Development of an Experiment to Study Plasma Formation by Megagauss Fields

Abstract

Load hardware and diagnostics have been developed to study metal vapor and plasma formed from aluminum surfaces by pulsed MG fields on Zebra. Radiation MHD modeling indicates plasma formation should occur between 3-5 MG, but such modeling depends on assumed material properties, which are a topic of ongoing research. The experiment is designed to learn about this interesting threshold for plasma formation. A current of 1 MA is pulsed along a stationary, central wire, to generate magnetic fields of 3-5 MG. The goal is to observe and diagnose the formation of metal vapor and plasma in the vicinity of the wire.
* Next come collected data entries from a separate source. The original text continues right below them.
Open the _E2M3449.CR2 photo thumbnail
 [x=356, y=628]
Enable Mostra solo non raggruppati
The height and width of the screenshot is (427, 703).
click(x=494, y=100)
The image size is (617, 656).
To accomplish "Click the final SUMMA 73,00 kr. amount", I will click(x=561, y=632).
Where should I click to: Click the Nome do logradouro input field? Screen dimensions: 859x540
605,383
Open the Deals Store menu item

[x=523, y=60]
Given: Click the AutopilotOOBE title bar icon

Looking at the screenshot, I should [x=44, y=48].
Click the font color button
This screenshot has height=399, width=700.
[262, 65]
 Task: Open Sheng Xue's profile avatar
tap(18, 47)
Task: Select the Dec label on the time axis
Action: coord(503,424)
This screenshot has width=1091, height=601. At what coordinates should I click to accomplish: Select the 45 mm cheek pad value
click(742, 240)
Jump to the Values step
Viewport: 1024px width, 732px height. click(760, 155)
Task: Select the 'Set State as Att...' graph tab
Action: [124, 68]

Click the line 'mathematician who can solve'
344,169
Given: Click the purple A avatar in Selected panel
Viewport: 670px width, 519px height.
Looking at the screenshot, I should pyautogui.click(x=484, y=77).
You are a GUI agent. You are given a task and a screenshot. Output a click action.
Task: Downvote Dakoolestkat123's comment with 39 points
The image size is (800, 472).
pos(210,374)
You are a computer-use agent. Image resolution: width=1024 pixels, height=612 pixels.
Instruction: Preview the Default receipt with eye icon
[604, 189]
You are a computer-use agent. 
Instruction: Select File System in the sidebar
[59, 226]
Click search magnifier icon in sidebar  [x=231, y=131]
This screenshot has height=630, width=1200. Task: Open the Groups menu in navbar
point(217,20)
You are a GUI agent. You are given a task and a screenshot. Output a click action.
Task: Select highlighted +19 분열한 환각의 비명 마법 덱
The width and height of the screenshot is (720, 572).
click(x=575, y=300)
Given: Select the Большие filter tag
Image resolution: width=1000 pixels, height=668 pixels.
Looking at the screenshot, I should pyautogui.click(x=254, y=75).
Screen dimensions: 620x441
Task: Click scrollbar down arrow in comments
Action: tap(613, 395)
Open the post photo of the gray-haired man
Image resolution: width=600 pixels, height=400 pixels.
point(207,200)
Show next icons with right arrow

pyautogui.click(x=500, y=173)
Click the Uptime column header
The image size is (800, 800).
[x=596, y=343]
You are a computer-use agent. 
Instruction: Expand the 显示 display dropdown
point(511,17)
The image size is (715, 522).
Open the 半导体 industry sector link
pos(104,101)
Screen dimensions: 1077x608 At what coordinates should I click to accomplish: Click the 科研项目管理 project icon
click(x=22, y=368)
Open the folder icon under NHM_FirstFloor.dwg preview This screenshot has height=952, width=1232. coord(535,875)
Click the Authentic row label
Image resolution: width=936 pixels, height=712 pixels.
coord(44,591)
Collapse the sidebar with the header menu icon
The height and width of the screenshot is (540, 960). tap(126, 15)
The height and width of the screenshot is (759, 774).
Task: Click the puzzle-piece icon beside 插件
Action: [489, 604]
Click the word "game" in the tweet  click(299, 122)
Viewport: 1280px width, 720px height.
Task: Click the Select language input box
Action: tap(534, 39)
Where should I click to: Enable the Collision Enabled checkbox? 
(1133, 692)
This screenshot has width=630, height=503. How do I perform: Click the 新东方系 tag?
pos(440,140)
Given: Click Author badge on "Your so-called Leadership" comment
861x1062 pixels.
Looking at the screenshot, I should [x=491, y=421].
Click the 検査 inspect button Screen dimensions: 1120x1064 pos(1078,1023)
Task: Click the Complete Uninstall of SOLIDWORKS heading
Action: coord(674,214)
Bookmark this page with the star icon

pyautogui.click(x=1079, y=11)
The simple geometry enables easy access by diagnostics, which include magnetic sensors, filtered photodiode measurements, optical imaging, and laser schlieren, shadowgraphy, interferomerry and Faraday rotation. From these measurements the magnetic field, the density and temperature of the surface metal plasma, the radiation field, and the growth of instabilities will be inferred. Predictions of experimental data will be calculated from numerical simulations and compared with experimental results. The diagnostics are time resolved, so as to examine individually the distinct phases of compression, plasma formation, radiation-magnetohydrodynamic evolution, and instability. Diagnostics have being developed using a small HV pulser.